From a pure application perspective, Castro et al. [6] surveyed the existing research on mining taxi GPS traces, and grouped the surveyed work into three categories: social dynamics, which studies the collective behavior or movement patterns of a city’s pollution; traffic dynamics, which studies the resulting flow of the population through the city’s road network; operational dynamics, which learns from taxi drivers’ knowledge of the city. This categorization method is more intuitionistic than Andrienko et al. [13] and has been widely referenced by researchers in the field of taxi trajectory mining, for example in [14,15,16]. However, Castro et al. [6] only considered the application of taxi trajectories. Besides, the matching relationship between fundamental mining methods and practical applications were not clearly elaborated. Our paper extends their work by considering beyond a specific kind of trajectory, meanwhile focusing more on the application issues in each category as well as their corresponding solutions.
Based on the review of similar research, the following gaps are identified. First, the exponential growth of ICT has enriched the connotation of trajectory data in recent decades, while some existing review papers are limited to specific kinds of trajectory data, e.g., taxi GPS traces in Castro et al. [6] or photo streams with spatiotemporal tags in Andrienko et al. [13]. In order to acquire a well-rounded understanding towards trajectory data mining, the first research question has been outlined as: What kinds of trajectory data can be utilized nowadays? Following this prerequisite, the major questions forming this application-driven research are delivered naturally: Which mining methods are applied or adapted to deal with trajectory data? What are the up-to-date application issues in trajectory data mining? What are the practical services that can be developed from studies in this field?
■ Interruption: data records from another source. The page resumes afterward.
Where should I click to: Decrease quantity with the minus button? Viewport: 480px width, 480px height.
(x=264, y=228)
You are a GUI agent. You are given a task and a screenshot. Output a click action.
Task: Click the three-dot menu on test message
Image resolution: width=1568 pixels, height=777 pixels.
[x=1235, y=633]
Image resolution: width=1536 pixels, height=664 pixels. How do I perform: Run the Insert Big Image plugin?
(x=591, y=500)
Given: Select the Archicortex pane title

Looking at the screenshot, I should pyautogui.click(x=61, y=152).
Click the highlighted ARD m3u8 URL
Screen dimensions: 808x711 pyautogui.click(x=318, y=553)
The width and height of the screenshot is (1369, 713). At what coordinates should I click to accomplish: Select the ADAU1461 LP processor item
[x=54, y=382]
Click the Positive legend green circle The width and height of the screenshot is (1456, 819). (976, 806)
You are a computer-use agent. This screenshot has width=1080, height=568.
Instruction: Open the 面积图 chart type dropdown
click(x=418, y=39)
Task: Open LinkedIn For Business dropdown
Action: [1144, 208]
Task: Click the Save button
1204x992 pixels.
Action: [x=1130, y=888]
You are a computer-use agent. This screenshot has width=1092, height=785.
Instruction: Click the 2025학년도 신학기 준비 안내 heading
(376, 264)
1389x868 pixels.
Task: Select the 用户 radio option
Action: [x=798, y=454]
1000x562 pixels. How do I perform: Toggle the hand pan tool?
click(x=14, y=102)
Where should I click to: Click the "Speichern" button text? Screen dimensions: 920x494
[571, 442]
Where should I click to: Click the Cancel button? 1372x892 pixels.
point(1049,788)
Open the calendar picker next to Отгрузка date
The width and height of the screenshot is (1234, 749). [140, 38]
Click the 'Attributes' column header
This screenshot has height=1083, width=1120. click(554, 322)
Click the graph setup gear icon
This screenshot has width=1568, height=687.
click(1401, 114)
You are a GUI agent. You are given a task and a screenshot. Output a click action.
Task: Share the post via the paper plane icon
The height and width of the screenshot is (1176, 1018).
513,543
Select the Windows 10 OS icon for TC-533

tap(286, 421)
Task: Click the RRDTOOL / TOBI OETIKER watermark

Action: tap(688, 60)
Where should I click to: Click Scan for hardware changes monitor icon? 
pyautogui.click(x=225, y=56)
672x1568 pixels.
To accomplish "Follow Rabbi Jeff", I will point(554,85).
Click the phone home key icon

Besides these obvious questions, there is a core thought that runs through our entire research and distinguishes our research from previous reviews: What is the matching relationship between the mining methods, the application issues that can be solved by these methods, and the practical services that can be derived from these applications?

3. Methodology

In order to answer the research questions proposed above, a systematic literature review (SLR) is performed “with respect to the planning for literature review, the design of search string, sources to be searched, publication inclusion and exclusion criteria, publication quality assessment and the data extraction process” [17]. Following the methodology indicated by Bach et al. [18] and Wahono [19], our research procedure is designed as shown in Figure 1. Since the major sections of our work follow a narrative workflow from trajectory mining methods to applications of these methods and to practical services derived from these applications, the literature for each section may be scattered and independent from each other. Therefore, unlike Bach et al. [18], which focuses on the applications of textual mining specifically in the financial sector, the literature reviewed in our research is evaluated by manual judgement, rather than the bibliometric software they indicated. The relevance between the literature in each section is also established through manual analysis.
Based on the analysis of existing literature reviews that are concerned with trajectory mining as presented above, the need for a systematic review and its research questions are identified (Step 1). Following the established review protocol in Moher et al. [20] (Step 2), the materials for this research are acquired by searching publications using the search string “trajectory data mining”, for the period from 2004, in the Web of Science Core Collection database (Step 3), and then, are selected according to the Preferred Reporting Items for Systematic Reviews and Meta-Analyses (PRISMA) standard [20] for writing SLRs to form our review list (Step 4). Useful information is manually extracted from the selected literature (Step 5) and assigned to each major section that corresponds to research questions (Step 6). The relevance between the information assigned to each major section is established based on manual analysis (Step 7), so as to interpret the matching relationship between trajectory mining methods, application issues, and practical services (Step 8). During the reviewing process, additional literature is tracked and included by snowballing approaches [20], in order to fulfil our research needs. Thus, the reference list of this paper is longer than the original review list generated by PRISMA.

4. Trajectory Data

What does the concept of a “trajectory” mean in the field of data mining? According to Zheng et al. [3,21], it is a trace generated by a moving object within a certain spatiotemporal context and is generally represented by a series of chronologically ordered points. In other words, trajectory data are essentially a sequence of spatial points ordered by timestamps and generally carry some descriptive information in addition to basic spatiotemporal messages. Therefore, a piece of trajectory data can be described as TR = <P1, P2, …, Pn>, where Pn = (IDn, Xn, Yn, Tn, An) is the nth trajectory point; IDn is the identifier; (Xn, Yn) is the location of Pn in the specific coordinate system (i.e., natural geographic coordinate system or self-built coordinate system); Tn is the timestamp of the point (i.e., the moment when Pn is event-triggered [22] or regularly recorded); An is potentially a list of additional descriptive properties for Pn (e.g., instantaneous speed, running direction).
Different categories of trajectory data have been emerging and are being applied with the development of ICT. Renso et al. (2013) [23] distinguished GPS, GSM, and geosocial networks as significant carriers of trajectory data. Soon afterwards, Pelekis and Theodoris (2014) [24] enriched trajectory data sources with RFID and Wi-Fi. These data carriers represent currently existing types of trajectory data, which can be roughly categorized as explicit or implicit [12], as illustrated in Figure 2.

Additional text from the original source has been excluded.